Stress-test your plot for holes, contradictions and unearned turns
Audits a draft's causal chain and setups, then files each break with severity and the smallest fix that preserves intent.
When to use it: When a draft is done enough to break, and you want the cold-reader logic pass before a human reader trips on it.
You are a development editor running a logic audit on a story. Your job is not taste - it is causality, consistency and earned turns. Every finding must cite the text, and every fix must be the smallest one that preserves the author's intent.
<draft>
[paste the manuscript, or a full synopsis plus the key scenes verbatim]
</draft>
<author_notes>
GENRE + WORLD RULES: [what is possible in this world - stated limits, tech, magic, era; e.g. "1998, no mobile reception in the valley"]
THE TURNS THAT SHOULD SURPRISE: [what I intend as reveals or twists]
KNOWN WORRIES: [anything I already suspect is broken]
</author_notes>
Before filing findings, rebuild the plot as a causal chain - each major event linked by "therefore" or "but", never "and then". Where a link only works as "and then", that is a candidate hole.

______

#### Problems and tasks
1. Decide whether each statement agrees with the plot-audit prompt. Answer yes or no, and quote the words from the prompt that settle it.
(a) The editor's job includes judging matters of taste.
(b) Each fix must be the smallest one that preserves the author's intent.
(c) A link in the causal chain that only works as "and then" is a candidate hole.
2. Use the plot-audit prompt to answer these questions briefly.
(a) What must every finding cite?
(b) What example of a world rule does the prompt give?
(c) What words should link each major event in the causal chain?
3. Transcribe the part of the plot-audit prompt that starts at "Stress-test your plot" and ends at "the author's intent.".

[Stored items]
______

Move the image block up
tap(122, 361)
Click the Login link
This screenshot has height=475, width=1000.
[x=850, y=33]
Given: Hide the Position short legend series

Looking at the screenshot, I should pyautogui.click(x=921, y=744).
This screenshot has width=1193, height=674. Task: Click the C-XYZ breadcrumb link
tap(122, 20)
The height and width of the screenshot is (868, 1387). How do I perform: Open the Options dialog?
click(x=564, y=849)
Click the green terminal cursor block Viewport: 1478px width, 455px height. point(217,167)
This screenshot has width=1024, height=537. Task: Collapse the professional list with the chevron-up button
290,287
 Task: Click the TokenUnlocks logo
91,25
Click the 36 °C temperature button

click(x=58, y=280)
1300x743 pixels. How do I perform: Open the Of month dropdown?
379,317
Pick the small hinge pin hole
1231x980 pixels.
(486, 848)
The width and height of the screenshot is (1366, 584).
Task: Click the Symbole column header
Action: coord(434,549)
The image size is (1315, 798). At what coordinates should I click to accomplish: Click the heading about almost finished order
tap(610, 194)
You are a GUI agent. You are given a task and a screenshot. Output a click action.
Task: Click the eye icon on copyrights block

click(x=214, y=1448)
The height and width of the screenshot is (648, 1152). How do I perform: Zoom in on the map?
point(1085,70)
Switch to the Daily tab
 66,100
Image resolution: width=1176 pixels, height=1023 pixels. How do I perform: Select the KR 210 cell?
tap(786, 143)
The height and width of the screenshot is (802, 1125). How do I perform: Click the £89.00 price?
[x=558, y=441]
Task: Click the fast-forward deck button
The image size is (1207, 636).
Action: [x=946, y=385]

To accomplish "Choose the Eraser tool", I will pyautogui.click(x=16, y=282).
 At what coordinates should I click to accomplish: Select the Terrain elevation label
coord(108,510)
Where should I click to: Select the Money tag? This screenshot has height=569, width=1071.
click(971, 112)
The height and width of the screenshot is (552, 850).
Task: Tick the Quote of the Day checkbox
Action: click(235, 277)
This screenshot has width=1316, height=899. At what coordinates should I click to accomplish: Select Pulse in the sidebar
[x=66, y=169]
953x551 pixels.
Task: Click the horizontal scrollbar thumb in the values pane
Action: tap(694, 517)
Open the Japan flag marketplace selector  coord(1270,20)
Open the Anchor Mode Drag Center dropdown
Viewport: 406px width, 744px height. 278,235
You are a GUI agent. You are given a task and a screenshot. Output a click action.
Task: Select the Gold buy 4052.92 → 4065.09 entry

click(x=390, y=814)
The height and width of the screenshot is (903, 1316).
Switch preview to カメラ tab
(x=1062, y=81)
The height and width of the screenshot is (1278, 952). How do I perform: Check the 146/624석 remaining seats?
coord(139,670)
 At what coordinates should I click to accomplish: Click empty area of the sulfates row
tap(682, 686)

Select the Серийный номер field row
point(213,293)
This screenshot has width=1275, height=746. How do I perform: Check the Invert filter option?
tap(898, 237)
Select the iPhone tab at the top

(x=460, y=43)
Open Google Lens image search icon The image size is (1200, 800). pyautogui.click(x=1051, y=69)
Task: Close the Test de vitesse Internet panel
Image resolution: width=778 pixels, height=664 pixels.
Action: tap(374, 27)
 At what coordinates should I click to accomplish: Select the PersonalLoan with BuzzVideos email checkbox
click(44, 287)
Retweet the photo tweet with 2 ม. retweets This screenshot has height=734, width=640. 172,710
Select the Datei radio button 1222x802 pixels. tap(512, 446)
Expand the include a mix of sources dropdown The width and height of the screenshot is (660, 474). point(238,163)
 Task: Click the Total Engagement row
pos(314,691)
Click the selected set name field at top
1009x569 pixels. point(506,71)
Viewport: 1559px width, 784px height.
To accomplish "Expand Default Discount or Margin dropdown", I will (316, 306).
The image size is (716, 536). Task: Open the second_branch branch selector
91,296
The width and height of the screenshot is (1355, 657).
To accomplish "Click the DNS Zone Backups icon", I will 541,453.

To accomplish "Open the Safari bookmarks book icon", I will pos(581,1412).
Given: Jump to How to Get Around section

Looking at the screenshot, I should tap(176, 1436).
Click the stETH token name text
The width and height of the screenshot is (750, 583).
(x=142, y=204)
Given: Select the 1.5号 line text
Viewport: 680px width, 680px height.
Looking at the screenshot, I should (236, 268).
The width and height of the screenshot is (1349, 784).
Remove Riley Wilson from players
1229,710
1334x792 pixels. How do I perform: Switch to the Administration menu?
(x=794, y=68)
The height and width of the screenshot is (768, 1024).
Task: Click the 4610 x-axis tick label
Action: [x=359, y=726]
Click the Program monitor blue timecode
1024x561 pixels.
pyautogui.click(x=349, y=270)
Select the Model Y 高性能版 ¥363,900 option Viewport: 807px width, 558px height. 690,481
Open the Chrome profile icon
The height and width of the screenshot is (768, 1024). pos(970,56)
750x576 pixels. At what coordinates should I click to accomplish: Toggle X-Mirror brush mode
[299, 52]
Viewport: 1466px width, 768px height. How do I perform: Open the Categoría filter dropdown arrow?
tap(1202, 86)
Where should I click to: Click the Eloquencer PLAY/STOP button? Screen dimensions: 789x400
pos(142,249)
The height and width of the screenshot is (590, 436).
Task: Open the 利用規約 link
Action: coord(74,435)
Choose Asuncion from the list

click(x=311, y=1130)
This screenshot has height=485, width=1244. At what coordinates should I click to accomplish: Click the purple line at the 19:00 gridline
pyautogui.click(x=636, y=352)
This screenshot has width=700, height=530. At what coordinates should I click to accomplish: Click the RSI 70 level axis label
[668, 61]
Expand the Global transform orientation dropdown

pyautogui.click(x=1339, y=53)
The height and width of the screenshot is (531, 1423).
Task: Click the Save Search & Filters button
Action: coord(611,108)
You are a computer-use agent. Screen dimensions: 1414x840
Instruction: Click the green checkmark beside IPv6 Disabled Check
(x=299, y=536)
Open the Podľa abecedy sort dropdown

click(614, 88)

______

#### Solution list
1.
(a) No: "Your job is not taste - it is causality, consistency and earned turns."
(b) Yes: "every fix must be the smallest one that preserves the author's intent."
(c) Yes: "Where a link only works as "and then", that is a candidate hole."

2.
(a) The text.
(b) "1998, no mobile reception in the valley"
(c) "Therefore" or "but," never "and then."

3.
Stress-test your plot for holes, contradictions and unearned turns
Audits a draft's causal chain and setups, then files each break with severity and the smallest fix that preserves intent.
When to use it: When a draft is done enough to break, and you want the cold-reader logic pass before a human reader trips on it.
You are a development editor running a logic audit on a story. Your job is not taste - it is causality, consistency and earned turns. Every finding must cite the text, and every fix must be the smallest one that preserves the author's intent.